GOAL OF THE EXERCISE:
Format the entries between the lines holding "You are a computer-use agent. The image" and "point(515,320)", inclusive, as a two-column CSV with the headers entry_text and answer. Give one row per entry, with its text and its answer each in a single quoted field and line breaks replaced by spaces.

SUPPLIED DATA:
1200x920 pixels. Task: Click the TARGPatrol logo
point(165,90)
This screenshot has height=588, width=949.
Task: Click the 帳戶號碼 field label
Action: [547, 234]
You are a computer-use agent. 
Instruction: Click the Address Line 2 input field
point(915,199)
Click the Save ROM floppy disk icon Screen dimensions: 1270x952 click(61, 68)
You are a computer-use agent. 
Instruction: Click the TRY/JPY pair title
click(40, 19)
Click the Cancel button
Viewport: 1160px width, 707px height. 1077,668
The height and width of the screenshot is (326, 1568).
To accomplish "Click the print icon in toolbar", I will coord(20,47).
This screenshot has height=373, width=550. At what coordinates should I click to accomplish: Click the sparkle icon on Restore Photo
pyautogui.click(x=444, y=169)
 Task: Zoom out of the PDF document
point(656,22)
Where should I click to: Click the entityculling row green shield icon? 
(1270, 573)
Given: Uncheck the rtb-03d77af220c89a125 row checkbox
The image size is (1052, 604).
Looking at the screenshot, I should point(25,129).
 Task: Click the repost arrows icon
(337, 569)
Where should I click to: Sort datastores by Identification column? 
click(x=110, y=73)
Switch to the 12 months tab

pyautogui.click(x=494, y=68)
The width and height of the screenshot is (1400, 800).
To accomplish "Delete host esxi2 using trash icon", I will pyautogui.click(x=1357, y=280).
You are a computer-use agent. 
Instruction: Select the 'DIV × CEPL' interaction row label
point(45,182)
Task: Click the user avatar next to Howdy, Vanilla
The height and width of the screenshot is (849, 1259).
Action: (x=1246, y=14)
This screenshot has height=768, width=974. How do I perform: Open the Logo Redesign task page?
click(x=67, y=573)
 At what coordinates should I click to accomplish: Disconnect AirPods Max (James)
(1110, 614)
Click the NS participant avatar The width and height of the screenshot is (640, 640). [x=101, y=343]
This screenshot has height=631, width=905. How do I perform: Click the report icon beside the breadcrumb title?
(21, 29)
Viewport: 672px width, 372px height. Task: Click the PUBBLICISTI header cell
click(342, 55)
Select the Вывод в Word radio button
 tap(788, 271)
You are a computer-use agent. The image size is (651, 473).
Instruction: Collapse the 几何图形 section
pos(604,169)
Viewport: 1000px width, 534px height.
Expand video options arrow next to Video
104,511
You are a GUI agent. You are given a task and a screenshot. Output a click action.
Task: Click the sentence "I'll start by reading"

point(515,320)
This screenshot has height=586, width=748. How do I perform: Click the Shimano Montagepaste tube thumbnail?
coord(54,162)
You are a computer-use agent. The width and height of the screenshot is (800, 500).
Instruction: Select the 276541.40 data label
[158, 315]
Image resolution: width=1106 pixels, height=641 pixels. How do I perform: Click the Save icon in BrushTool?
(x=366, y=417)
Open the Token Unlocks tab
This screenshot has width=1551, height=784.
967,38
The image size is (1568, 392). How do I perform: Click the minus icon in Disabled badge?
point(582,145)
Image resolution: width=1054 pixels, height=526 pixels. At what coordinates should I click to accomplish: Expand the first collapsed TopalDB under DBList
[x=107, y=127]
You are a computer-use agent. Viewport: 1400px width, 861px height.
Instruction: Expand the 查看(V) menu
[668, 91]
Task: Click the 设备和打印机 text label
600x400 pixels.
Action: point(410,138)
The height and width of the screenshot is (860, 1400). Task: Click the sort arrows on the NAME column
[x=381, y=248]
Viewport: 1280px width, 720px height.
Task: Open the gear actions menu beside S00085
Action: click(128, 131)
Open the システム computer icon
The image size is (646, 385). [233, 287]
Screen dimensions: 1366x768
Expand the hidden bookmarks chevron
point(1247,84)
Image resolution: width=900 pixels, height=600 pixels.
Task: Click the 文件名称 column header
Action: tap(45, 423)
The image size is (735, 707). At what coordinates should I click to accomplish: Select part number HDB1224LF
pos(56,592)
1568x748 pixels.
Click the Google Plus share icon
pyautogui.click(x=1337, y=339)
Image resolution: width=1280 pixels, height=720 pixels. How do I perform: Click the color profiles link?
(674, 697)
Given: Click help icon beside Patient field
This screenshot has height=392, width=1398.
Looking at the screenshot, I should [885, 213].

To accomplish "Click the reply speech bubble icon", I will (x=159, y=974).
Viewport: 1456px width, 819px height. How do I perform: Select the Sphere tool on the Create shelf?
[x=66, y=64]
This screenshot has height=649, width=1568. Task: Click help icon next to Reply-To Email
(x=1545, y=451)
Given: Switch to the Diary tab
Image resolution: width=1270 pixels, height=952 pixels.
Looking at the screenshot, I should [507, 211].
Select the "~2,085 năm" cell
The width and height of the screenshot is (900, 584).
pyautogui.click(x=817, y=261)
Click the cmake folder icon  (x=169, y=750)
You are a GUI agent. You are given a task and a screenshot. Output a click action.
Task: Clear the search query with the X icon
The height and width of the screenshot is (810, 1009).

SOLUTION TO THE PROBLEM:
entry_text,answer
"You are a computer-use agent. The image size is (651, 473). Instruction: Collapse the 几何图形 section","pos(604,169)"
"Viewport: 1000px width, 534px height. Expand video options arrow next to Video","104,511"
"You are a GUI agent. You are given a task and a screenshot. Output a click action. Task: Click the sentence ""I'll start by reading""","point(515,320)"